■ TASK GOAL:
Look through the records that follow and state how many lines hold the word "Client", without adding anything.
### SUPPLIED RECORDS
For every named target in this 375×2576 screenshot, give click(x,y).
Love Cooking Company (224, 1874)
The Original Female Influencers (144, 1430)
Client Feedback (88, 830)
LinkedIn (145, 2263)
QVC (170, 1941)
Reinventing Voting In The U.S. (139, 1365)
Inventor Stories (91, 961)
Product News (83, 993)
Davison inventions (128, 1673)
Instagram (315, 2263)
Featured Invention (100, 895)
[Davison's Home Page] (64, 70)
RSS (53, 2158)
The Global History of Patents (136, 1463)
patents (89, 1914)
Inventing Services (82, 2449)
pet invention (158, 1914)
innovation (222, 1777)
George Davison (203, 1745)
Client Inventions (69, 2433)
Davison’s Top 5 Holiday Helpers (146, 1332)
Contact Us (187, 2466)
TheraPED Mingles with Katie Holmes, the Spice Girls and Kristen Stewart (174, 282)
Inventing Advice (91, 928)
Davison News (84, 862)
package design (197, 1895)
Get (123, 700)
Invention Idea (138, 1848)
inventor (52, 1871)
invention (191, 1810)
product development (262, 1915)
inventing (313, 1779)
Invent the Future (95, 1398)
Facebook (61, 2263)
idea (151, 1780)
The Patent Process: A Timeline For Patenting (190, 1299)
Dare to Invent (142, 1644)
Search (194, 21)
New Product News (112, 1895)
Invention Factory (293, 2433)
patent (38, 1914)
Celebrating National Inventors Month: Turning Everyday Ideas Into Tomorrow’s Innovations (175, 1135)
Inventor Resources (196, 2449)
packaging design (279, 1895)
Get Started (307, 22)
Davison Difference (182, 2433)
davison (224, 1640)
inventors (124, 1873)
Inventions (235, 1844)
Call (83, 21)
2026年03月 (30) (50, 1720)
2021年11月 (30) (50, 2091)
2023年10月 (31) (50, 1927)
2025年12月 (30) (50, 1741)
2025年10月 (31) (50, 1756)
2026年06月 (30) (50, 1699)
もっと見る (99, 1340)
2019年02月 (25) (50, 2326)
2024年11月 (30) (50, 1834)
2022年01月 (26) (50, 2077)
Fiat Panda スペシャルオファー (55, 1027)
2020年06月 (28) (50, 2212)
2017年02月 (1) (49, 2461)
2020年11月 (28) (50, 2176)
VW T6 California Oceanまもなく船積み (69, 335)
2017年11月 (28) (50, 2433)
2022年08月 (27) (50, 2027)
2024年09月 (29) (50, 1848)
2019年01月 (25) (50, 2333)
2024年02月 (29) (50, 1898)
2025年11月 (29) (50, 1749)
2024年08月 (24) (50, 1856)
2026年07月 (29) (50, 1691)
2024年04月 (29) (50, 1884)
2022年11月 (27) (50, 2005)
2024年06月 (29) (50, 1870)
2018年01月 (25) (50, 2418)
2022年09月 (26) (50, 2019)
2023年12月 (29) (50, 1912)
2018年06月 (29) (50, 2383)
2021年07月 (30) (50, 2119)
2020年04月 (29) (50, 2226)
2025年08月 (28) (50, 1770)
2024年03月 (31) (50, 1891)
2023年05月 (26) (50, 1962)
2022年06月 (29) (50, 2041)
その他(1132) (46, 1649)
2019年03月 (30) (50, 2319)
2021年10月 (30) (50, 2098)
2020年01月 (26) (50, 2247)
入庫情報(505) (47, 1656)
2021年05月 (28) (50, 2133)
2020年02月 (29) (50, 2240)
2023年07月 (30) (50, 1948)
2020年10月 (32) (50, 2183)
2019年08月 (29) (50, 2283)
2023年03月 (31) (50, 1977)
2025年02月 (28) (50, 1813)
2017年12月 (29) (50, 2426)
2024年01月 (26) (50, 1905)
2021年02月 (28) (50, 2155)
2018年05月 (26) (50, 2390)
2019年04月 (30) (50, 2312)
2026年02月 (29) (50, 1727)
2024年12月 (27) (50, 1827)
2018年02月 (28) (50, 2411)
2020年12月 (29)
######
■ OUTPUT OF THE TASK:
2